引き金
放課後。部活が終わり、ほとんどの部員たちが帰った後も松野と半田は部室に残っていた。
「ねぇ、半田」
「なんだよ。今、お前に構ってる暇ないんだけど」
「……ちょっとでいいから話聞いてくれない?」
「……」
松野のお願いに半田は日誌を書く手を止める。その様子を確認してから松野は口を開いた。

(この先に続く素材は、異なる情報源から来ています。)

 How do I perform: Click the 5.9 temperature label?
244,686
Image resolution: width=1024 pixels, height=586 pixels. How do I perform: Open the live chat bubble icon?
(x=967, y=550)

「半田、最近無理しすぎじゃない? 宍戸たちも心配してたよ」
松野の指摘に半田は刺々しく「そんなことないけど」と返す。松野はそんな半田の反応も想定内だったのでそのまま話を続けた。
「……まだ、あの夢見てるの?」
「……」
「ねえ」
「なんで」
「え?」
「なんで、お前じゃないんだろうな」
松野と半田の視線が交わる。怒りを含んだ半田の声に松野は思わず動揺した。
「……お前も思ってるんだろ、俺じゃ代理キャプテン務まらないって」
「そんな話してないよ。ちょっと落ち着いてよ、半田」
「落ち着いてる」
「落ち着いてないから言ってんの」
「……」
「半田一人でサッカー部やってるんじゃないんだし、代理キャプテンだからってそんなに背負い込まなくても──半田?」
様子のおかしい半田に松野は戸惑う。うつむいた半田が肩を震わせているのに気付いたからだ。
「おれ、にはサッカーする資格なんてない」
「は?」
「だけど、せめて任されたことは、ちゃんとし、な、……っ」
「ちょっと、半田!? ねぇ、しっかりしてよ!!」
突然倒れ込んだ半田に松野は取り乱して叫ぶ。意識を失う前の半田が最後に見たのは、松野の真っ青な顔だった。